La Compagnie dépose une demande auprès du Ministère des Finances et de l'Économie Nationale, en même temps qu'auprès des contributions directes pour que toute la question soit révisée. L' administration "semble devoir se montrer bienveillante". Le 7 janvier 1945, la compagnie est citée devant le Comité de confiscation des profits illicites. Elle lui remettra un dossier le 23 février 1945.
 

Fin 1944, les premières commandes d'après guerre sont enregistrées en provenance du Ministère de la guerre, de la Préfecture de Police, des assurances "Le Nord", et du Comptoir National d'Escompte.

Le dividende distribué (987.744,77 francs) sera de 8 francs par action libérée au 1er janvier 1944 et 6 francs par action libérée au 30 juin 1944.

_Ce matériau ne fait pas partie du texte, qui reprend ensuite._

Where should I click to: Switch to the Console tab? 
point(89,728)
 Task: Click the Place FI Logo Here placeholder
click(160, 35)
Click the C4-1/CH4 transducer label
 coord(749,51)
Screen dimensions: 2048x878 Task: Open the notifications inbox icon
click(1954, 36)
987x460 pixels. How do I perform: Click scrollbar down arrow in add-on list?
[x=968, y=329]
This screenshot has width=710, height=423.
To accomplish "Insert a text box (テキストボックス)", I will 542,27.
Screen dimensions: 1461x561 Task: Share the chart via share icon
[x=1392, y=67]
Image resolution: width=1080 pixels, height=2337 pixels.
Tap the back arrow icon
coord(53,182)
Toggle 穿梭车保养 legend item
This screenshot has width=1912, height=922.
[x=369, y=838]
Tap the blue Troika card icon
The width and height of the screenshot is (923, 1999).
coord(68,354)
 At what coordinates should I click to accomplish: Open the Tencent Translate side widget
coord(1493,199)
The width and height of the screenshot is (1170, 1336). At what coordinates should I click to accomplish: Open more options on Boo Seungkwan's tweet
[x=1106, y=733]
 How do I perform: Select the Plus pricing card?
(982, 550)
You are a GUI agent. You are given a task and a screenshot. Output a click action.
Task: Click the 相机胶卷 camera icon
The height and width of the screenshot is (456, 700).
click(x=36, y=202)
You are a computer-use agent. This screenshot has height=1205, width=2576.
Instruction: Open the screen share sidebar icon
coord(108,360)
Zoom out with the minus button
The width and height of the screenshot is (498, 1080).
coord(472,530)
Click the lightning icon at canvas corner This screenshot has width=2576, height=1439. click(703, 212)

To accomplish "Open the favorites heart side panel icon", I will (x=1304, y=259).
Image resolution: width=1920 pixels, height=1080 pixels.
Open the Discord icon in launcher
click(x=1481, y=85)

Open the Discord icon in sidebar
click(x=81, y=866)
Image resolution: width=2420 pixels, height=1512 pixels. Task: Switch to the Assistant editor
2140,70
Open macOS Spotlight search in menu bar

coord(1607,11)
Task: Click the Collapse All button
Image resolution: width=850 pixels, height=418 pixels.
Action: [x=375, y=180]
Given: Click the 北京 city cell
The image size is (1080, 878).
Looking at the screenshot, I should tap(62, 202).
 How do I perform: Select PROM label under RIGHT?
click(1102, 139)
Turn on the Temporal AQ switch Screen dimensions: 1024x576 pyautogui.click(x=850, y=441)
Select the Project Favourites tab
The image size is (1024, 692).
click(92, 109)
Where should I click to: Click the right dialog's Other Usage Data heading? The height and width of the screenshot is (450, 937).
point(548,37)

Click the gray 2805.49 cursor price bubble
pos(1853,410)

Le 10 janvier 1945 Jacques Callies reprend ses fonctions de PDG

Le 5 juin 1945 Le Conseil d'Administration est informé:
 - Que le Directeur des Contributions directes a refusé la demande de la Compagnie d'être exceptée des sommes réclamées au titre de la taxe à la production.
 - Que les salaires du PDG, des cadres et employés sont augmentés. Le salaire du PDG n'ayant pas bougé depuis 1935, il est porté mensuellement de 4.000 frs (plus 8% du bénéfice net) à 30.000 frs (15.000 frs à titre d'appointements et 15.000 frs à titre de garantie minimale sur la partie proportionnelle calculée en fin d'exercice).

Le 05 novembre 1945 le Conseil d'administration constate : 
- Difficultés de paiement des factures relatives aux administrations publiques, qui ont annoncé que les mandatements seraient retardés de plusieurs mois. 
- Participation de 10% au capital de la S.A. en voie de constitution, sous le nom de "Société auxiliaire de statistiques, de classement et de totalisation". 
- Recherche d'un prêt à moyen terme (Sté UCINA) de 30 millions. Négociations en cours. 
- Décision d'une augmentation de capital de 5 millions (de 25 millions à 30 millions par émission de 20.000 actions de 250 francs. 
- Le dividende de l'année 1944 sera versé le 15 décembre 1945.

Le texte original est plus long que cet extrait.